:: Records shown ::

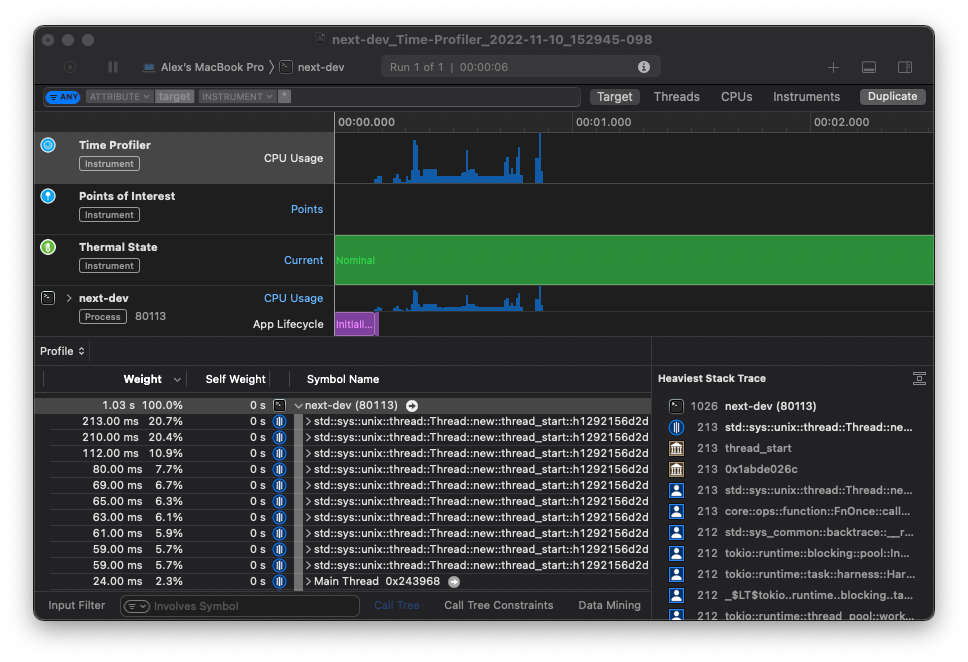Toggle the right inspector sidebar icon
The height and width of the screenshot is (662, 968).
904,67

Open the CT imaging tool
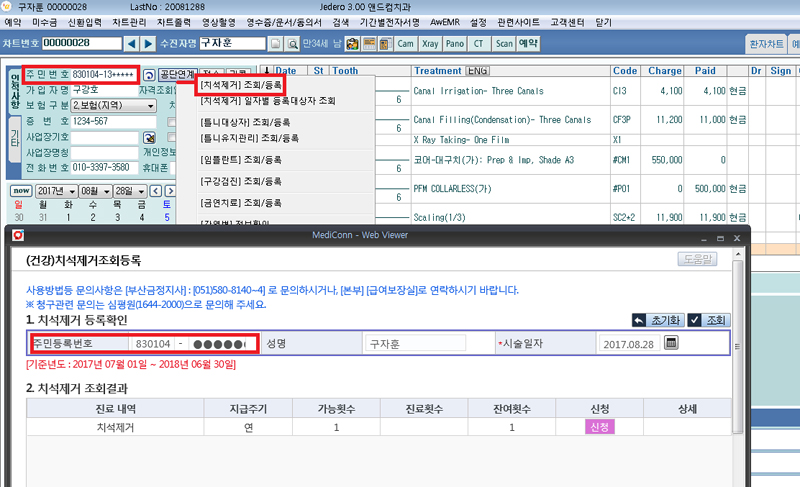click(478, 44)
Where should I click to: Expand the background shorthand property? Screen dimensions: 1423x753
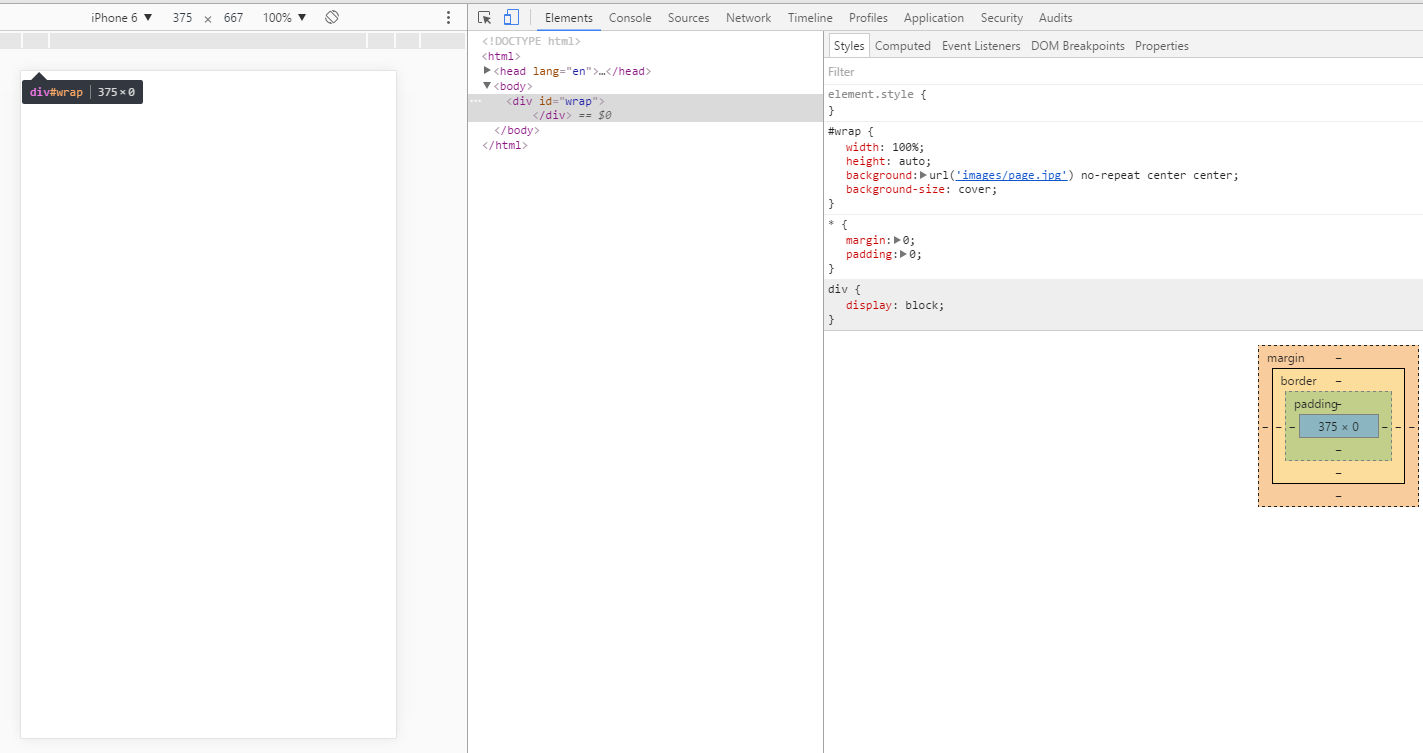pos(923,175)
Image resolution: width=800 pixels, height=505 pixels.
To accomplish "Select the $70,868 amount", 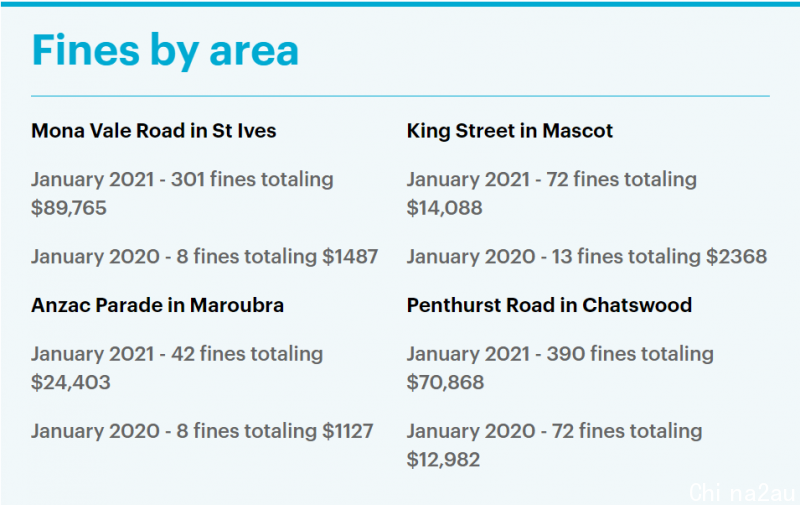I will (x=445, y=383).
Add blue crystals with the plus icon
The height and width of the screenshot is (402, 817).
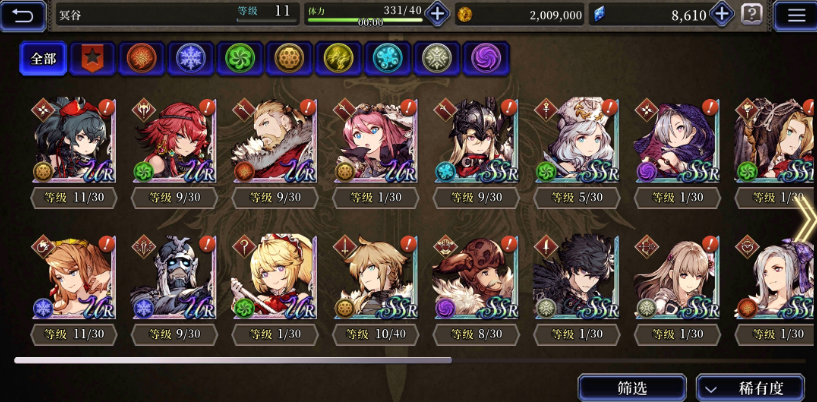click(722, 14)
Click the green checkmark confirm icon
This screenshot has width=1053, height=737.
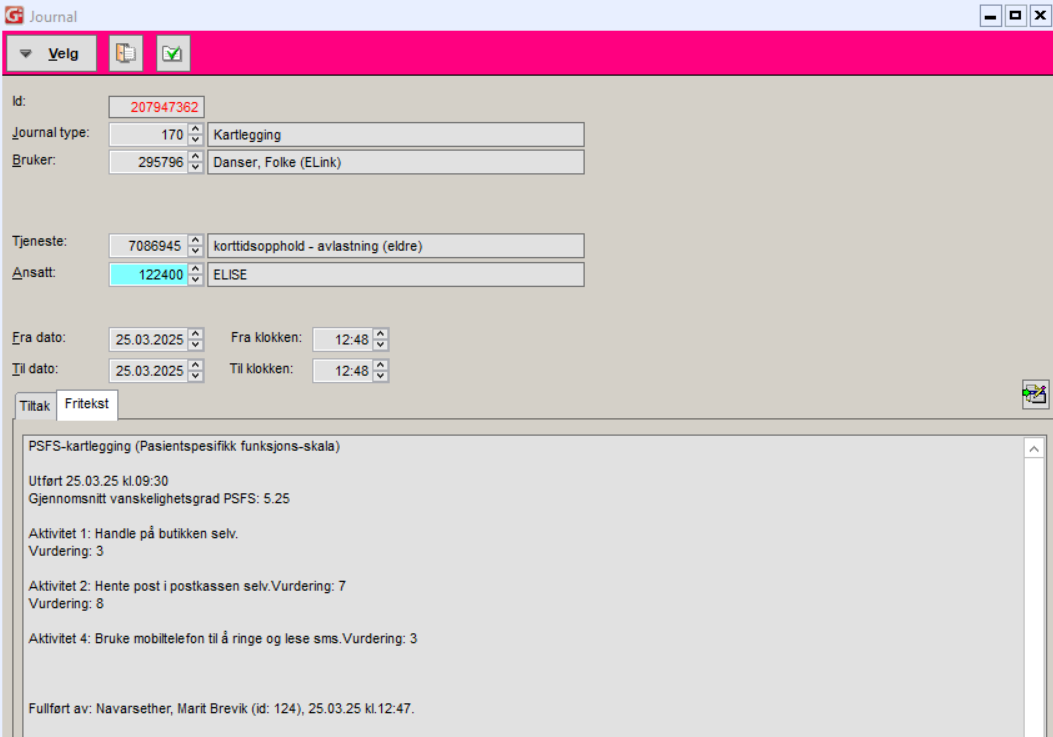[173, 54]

:::
:: Records shown ::

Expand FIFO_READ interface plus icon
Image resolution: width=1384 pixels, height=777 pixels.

:::

What you need to do: Looking at the data above, show all lines where the word "pixels" occurs.

Response:
Image resolution: width=800 pixels, height=505 pixels.
Image resolution: width=1384 pixels, height=777 pixels.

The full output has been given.